MDDN
- Type: Private
- Industry: Entertainment
- Founded: 2015
- Founders: Joel Madden, Benji Madden, Josh Madden
- Headquarters: Burbank, California, United States
- Key people: Benji Madden (President)
- Services: Artist management, Artist development, Music publishing, Record label, Record production, Recording studio, Branding, Creative services, Digital media
- Divisions: MDDN Studios, MDDN Records, MDDN Publishing, MDDN Creative, MDDNvest
- Website: mddn.co

= MDDN =

American entertainment company

MDDN is an American entertainment company based in Burbank, California. Founded in 2015 by brothers Joel Madden, Benji Madden, and Josh Madden, the company operates in artist management, music publishing, production, branding, and digital media. Originally established as an artist management company, MDDN has expanded into recording, publishing, editorial media, and entertainment technology through ventures including MDDN Studios, the acquisition of Alternative Press, and the founders' involvement with Veeps.

==History==

MDDN was founded in 2015 by Joel, Benji, and Josh Madden as an entertainment company focused on artist management, creative development, branding, publishing, and long-term career strategy for musicians and creators. The company was established to help artists build careers beyond the traditional record label model by combining management with branding, business development, creative services, and strategic partnerships.
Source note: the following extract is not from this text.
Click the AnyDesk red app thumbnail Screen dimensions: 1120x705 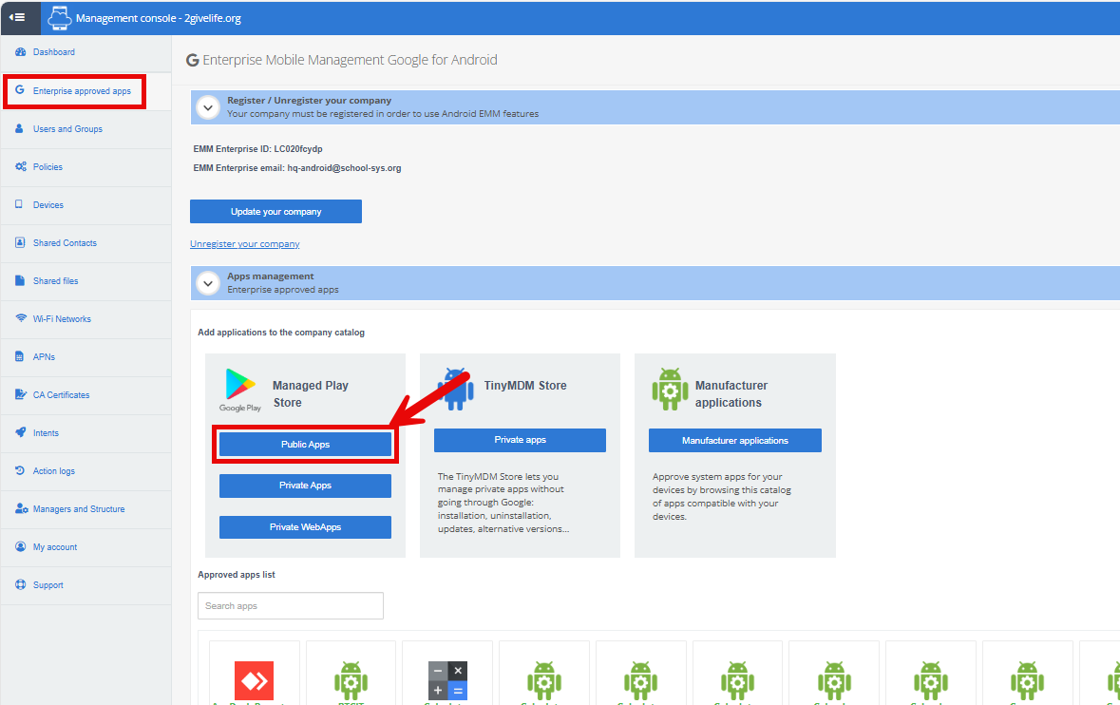pyautogui.click(x=254, y=680)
The company grew out of a series of business ventures established by the Madden brothers outside of their music careers. Before launching MDDN, they had operated the clothing brands MADE and DCMA Collective, the production company Dead Executives, and the independent record label D.C. Flag. These ventures informed MDDN's artist-focused business model, which combined management with branding, creative services, production, and business development.

In 2019, MDDN partnered with ICM Partners to launch an artist representation initiative designed to identify and develop emerging artists through management, touring, branding, and digital media opportunities.
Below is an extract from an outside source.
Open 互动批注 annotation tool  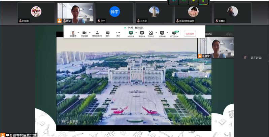coord(151,33)
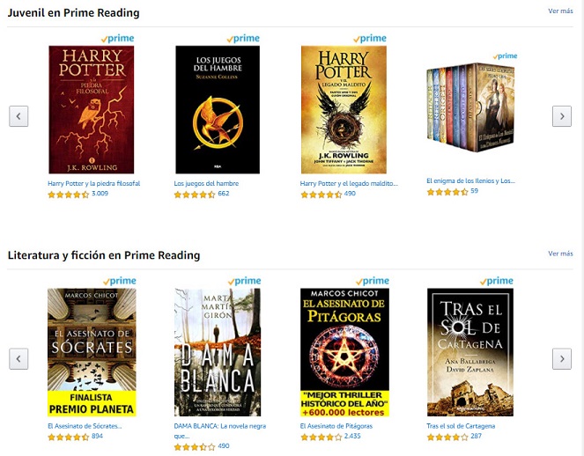584x456 pixels.
Task: Open the El enigma de los Ilenios box set cover
Action: coord(470,107)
During the COVID-19 pandemic, Joel and Benji Madden expanded Veeps, a ticketed livestreaming platform originally developed from their work creating VIP experiences for artists, into a live music streaming service. Pollstar described the platform as an outgrowth of the founders' work with artists through MDDN, while Forbes reported that it evolved from tools the company had developed for artist engagement and VIP experiences.

==Business divisions and brands==

MDDN provides management and creative services for recording artists, songwriters, producers, and other entertainment professionals. The company's activities include artist management, artist development, music publishing, record production, branding, digital media, and creative consulting. The company places an emphasis on artist development alongside traditional management. One of MDDN's earliest clients was the Australian band Chase Atlantic, which signed with the company in 2016 after being discovered by Joel and Benji Madden. Through MDDN, the band relocated to Los Angeles, developed new material, and later entered into a recording agreement with Warner Records.

MDDN manages a roster of recording artists, producers, songwriters, and mixers. Artists represented by the company have included Architects, Bad Omens, Boys Like Girls, Chase Atlantic, Good Charlotte, Poppy, Sleeping with Sirens, and Wavves. Its producer roster has included Jordan Fish, Zakk Cervini, Dan Lancaster, Andrew Goldstein, Erik Ron, Jon Levine, David Pramik, Justin Raisen, and Andrew Wells.

The company operates MDDN Studios, a recording studio in Burbank, California. The facility occupies the former Boom Boom Room recording complex, a commercial recording studio that hosted numerous major recording projects prior to MDDN's occupancy.

MDDN Studios has been credited as a recording location on commercially released albums including Double Dare by Waterparks, Generation Rx by Good Charlotte, amo by Bring Me the Horizon, How It Feels to Be Lost by Sleeping with Sirens, American Fall and 20/20 Vision by Anti-Flag, R.O.S.E. by Jessie J, Empty Hands by Poppy, and Sanctuary by Evanescence.

MDDN also operates MDDN Records, an independent record label through which releases by artists including Good Charlotte, Chase Atlantic, and Hollywood Undead have been issued.

MDDN's brands and affiliated businesses have included Veeps and Alternative Press. Veeps was co-founded by Joel and Benji Madden and developed from their work in artist management and direct-to-fan services. In January 2021, Live Nation Entertainment acquired a majority stake in Veeps.

In fall 2020, MDDN acquired Alternative Press from its founder, Mike Shea. The acquisition moved ownership of the publication from Cleveland to MDDN's operations in California.